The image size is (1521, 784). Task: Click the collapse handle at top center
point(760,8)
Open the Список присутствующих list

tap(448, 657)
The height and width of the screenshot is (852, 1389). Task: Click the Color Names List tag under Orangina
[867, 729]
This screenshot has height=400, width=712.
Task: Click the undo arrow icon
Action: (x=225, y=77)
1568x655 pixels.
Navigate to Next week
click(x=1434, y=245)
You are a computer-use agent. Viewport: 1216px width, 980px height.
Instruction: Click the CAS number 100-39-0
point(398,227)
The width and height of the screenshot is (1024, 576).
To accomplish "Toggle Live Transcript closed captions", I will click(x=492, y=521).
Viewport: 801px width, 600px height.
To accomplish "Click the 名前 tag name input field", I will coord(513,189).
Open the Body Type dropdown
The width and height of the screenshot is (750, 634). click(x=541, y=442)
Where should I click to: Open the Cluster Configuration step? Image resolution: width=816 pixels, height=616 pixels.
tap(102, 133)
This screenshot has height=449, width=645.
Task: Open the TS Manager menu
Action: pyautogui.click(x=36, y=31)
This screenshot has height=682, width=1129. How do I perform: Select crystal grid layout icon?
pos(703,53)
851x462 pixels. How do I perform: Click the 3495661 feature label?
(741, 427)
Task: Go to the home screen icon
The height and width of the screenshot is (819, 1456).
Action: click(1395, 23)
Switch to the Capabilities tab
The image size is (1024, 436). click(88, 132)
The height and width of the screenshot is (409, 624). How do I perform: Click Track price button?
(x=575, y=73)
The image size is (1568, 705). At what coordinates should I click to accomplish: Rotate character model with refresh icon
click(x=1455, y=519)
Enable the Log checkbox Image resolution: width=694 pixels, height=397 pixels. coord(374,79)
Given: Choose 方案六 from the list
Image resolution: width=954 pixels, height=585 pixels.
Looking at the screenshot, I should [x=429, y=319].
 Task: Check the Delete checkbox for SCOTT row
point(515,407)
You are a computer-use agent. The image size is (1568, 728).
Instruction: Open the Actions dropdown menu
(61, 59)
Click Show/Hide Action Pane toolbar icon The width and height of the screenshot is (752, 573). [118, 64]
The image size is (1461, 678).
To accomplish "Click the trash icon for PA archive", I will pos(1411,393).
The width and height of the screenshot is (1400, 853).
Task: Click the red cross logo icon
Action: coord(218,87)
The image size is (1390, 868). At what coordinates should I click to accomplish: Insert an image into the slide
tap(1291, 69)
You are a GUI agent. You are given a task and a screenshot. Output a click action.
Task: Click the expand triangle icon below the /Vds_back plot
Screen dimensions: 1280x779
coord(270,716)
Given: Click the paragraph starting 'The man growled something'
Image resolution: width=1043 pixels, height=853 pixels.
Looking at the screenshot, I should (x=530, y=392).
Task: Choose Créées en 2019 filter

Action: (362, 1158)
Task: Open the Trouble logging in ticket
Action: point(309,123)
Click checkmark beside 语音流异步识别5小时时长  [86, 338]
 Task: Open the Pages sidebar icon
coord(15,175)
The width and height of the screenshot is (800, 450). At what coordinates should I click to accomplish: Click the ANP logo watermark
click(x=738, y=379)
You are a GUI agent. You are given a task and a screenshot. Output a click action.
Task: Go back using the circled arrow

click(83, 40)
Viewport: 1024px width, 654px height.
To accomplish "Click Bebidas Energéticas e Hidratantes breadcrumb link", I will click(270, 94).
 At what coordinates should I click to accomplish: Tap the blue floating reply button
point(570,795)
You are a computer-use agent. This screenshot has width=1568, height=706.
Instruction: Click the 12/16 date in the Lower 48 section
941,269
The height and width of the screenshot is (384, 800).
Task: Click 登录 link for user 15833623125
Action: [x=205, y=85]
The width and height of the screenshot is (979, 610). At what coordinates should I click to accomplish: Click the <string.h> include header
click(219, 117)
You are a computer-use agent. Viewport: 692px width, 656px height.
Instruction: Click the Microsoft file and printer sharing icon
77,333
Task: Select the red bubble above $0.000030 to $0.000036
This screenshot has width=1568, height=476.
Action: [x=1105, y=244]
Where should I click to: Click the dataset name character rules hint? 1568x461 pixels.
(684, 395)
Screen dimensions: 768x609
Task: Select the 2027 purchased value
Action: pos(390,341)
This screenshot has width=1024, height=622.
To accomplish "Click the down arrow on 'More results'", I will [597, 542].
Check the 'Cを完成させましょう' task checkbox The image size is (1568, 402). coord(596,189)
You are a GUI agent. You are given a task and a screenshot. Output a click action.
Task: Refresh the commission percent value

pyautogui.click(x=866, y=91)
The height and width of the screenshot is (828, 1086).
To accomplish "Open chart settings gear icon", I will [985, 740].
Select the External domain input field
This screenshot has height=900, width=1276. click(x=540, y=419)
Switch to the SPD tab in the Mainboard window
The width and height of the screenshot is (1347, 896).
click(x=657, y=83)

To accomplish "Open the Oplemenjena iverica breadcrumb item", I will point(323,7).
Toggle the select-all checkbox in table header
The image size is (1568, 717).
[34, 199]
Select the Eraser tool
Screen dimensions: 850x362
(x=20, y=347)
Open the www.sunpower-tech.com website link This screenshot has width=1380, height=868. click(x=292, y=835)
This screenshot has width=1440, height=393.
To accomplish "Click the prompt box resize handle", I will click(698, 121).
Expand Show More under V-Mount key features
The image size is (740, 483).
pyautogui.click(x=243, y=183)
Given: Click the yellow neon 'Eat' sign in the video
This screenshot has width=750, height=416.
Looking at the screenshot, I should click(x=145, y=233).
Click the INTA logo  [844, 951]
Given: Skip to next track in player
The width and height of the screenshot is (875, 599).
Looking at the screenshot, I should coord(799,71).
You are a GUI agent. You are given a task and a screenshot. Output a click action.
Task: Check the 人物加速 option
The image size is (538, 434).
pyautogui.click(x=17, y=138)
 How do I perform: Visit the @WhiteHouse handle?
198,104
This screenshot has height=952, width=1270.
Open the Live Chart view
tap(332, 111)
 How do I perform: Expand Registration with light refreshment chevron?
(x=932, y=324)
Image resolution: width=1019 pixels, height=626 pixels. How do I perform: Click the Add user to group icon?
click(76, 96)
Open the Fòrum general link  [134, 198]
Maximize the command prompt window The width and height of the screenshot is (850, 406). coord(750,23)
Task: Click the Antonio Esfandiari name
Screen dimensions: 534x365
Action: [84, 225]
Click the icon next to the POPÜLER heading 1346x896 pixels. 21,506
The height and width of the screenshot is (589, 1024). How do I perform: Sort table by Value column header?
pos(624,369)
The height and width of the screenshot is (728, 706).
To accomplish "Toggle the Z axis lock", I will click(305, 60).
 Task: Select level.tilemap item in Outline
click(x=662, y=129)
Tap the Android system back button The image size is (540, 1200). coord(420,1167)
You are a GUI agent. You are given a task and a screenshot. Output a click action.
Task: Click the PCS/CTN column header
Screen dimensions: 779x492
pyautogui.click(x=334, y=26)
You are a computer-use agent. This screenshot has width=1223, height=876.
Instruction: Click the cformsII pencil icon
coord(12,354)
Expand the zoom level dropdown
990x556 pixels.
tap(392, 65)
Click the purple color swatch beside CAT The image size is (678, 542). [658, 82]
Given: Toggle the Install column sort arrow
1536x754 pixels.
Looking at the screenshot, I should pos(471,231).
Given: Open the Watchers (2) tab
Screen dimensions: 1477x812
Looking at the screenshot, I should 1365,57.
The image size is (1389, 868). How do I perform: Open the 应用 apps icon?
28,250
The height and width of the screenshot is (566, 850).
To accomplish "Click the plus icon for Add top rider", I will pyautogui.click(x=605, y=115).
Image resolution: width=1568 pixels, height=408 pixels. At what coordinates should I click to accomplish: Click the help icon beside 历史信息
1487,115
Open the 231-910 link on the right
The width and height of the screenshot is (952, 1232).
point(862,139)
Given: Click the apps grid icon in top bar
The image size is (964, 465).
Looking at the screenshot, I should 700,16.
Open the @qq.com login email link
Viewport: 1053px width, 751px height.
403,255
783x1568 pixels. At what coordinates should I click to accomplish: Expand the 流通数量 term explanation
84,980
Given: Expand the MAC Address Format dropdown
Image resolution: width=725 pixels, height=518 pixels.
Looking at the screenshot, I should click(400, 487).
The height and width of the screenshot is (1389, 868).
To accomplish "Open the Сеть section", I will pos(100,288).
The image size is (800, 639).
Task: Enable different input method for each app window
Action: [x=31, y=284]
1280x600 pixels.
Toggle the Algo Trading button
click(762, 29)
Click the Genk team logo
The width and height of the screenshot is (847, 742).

**Prompt**
Retype the entries above exactly, but only from the line containing "This screenshot has width=1568, height=476." through the line containing "Select the Eraser tool", both included.

**Reply**
This screenshot has width=1568, height=476.
Action: [x=1105, y=244]
Where should I click to: Click the dataset name character rules hint? 1568x461 pixels.
(684, 395)
Screen dimensions: 768x609
Task: Select the 2027 purchased value
Action: pos(390,341)
This screenshot has width=1024, height=622.
To accomplish "Click the down arrow on 'More results'", I will [597, 542].
Check the 'Cを完成させましょう' task checkbox The image size is (1568, 402). coord(596,189)
You are a GUI agent. You are given a task and a screenshot. Output a click action.
Task: Refresh the commission percent value

pyautogui.click(x=866, y=91)
The height and width of the screenshot is (828, 1086).
To accomplish "Open chart settings gear icon", I will [985, 740].
Select the External domain input field
This screenshot has height=900, width=1276. click(x=540, y=419)
Switch to the SPD tab in the Mainboard window
The width and height of the screenshot is (1347, 896).
click(x=657, y=83)

To accomplish "Open the Oplemenjena iverica breadcrumb item", I will point(323,7).
Toggle the select-all checkbox in table header
The image size is (1568, 717).
[34, 199]
Select the Eraser tool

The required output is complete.